Reviewers will assess the information provided in this section of the application, including 1) the Select Agent(s) to be used in the proposed research, 2) the registration status of all entities where Select Agent(s) will be used, 3) the procedures that will be used to monitor possession use and transfer of Select Agent(s), and 4) plans for appropriate biosafety, biocontainment, and security of the Select Agent(s).

 

Reviewers will comment on whether the Resource Sharing Plan(s) (e.g., Sharing Model Organisms) or the rationale for not sharing the resources, is reasonable.

 

For projects involving key biological and/or chemical resources, reviewers will comment on the brief plans proposed for identifying and ensuring the validity of those resources.

 

Reviewers will consider whether the budget and the requested period of support are fully justified and reasonable in relation to the proposed research.

2. Review and Selection Process

Applications will be evaluated for scientific and technical merit by (an) appropriate Scientific Review Group(s) convened by the Center for Scientific Review , in accordance with NIH peer review policies and practices, using the stated review criteria. Assignment to a Scientific Review Group will be shown in the eRA Commons.

As part of the scientific peer review, all applications will receive a written critique.

Applications may undergo a selection process in which only those applications deemed to have the highest scientific and technical merit (generally the top half of applications under review) will be discussed and assigned an overall impact score.

Applications will be assigned on the basis of established PHS referral guidelines to the appropriate NIH Institute or Center. Applications will compete for available funds with all other recommended applications. Following initial peer review, recommended applications will receive a second level of review by the appropriate national Advisory Council or Board. The following will be considered in making funding decisions:

  • Scientific and technical merit of the proposed project as determined by scientific peer review.
  • Availability of funds.
  • Relevance of the proposed project to program priorities.

3. Anticipated Announcement and Award Dates

After the peer review of the application is completed, the PD/PI will be able to access his or her Summary Statement (written critique) via the eRA Commons. Refer to Part 1 for dates for peer review, advisory council review, and earliest start date.

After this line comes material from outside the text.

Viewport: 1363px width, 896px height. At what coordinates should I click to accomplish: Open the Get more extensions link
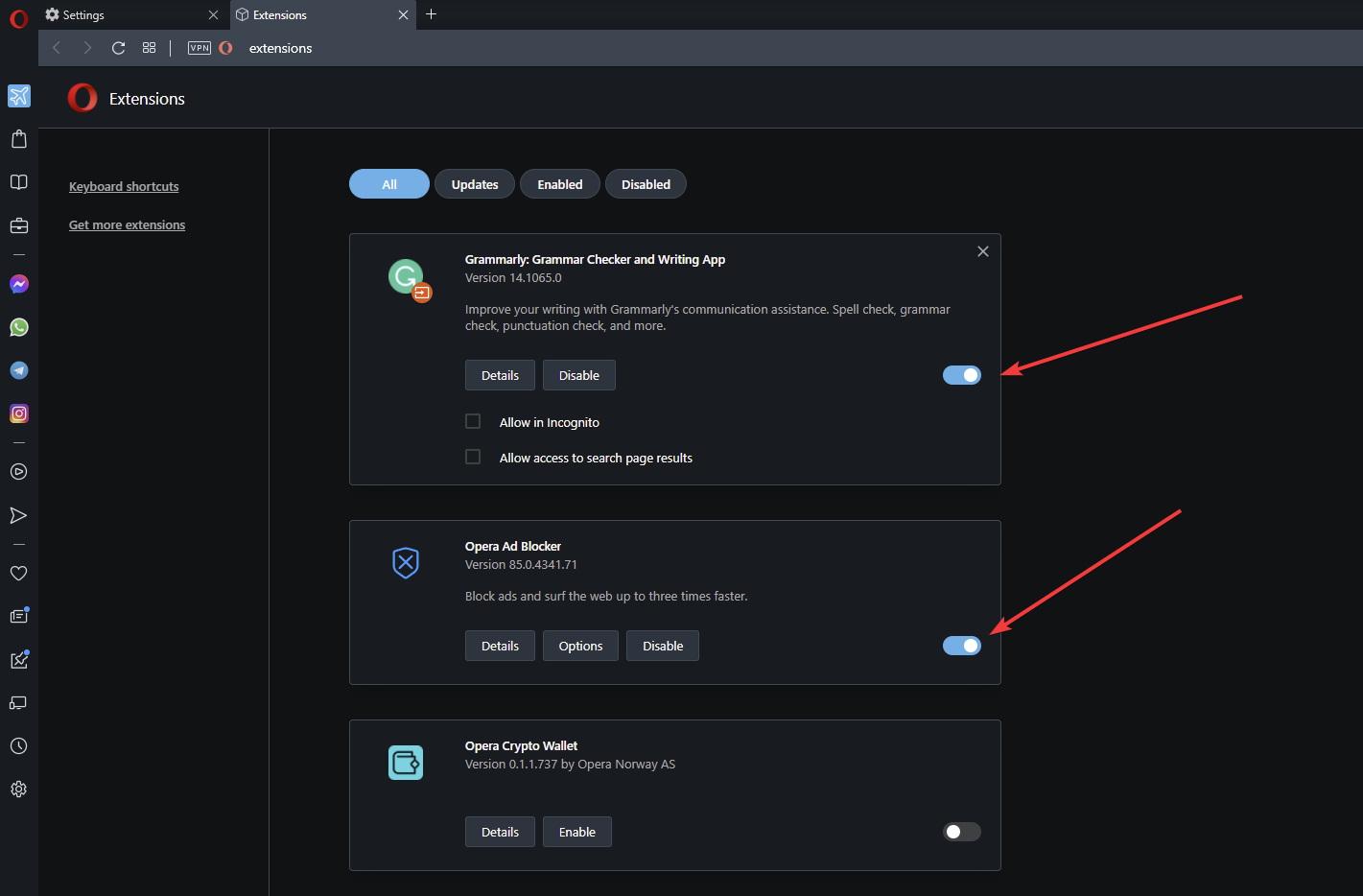click(x=127, y=224)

Information regarding the disposition of applications is available in the NIH Grants Policy Statement Section 2.4.4 Disposition of Applications.

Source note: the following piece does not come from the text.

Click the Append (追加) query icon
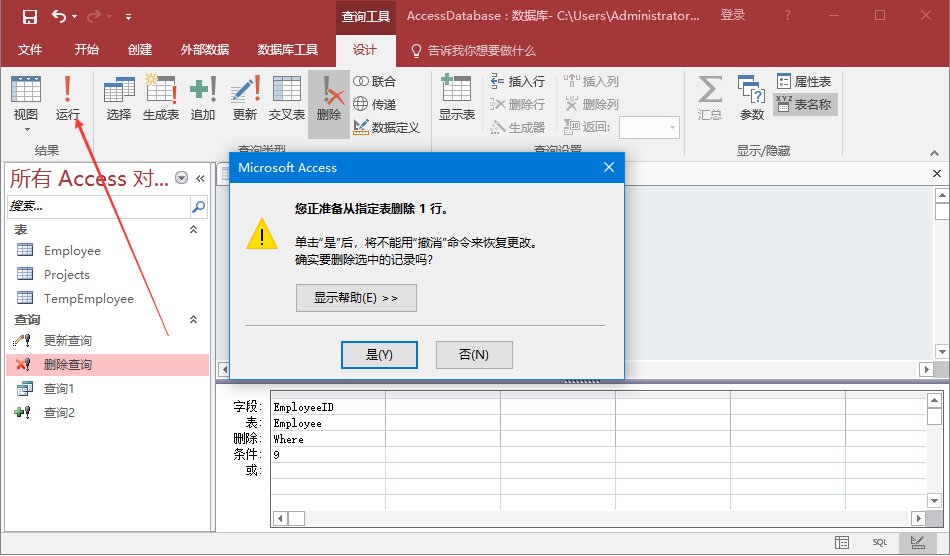950x556 pixels. [x=203, y=98]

Section VI. Award Administration Information

1. Award Notices

If the application is under consideration for funding, NIH will request "just-in-time" information from the applicant as described in the NIH Grants Policy Statement.

A formal notification in the form of a Notice of Award (NoA) will be provided to the applicant organization for successful applications. The NoA signed by the grants management officer is the authorizing document and will be sent via email to the recipient's business official.

Recipients must comply with any funding restrictions described in Section IV.6. Funding Restrictions. Selection of an application for award is not an authorization to begin performance. Any costs incurred before receipt of the NoA are at the recipient's risk. These costs may be reimbursed only to the extent considered allowable pre-award costs.

Any application awarded in response to this NOFO will be subject to terms and conditions found on the Award Conditions and Information for NIH Grants website.  This includes any recent legislation and policy applicable to awards that is highlighted on this website.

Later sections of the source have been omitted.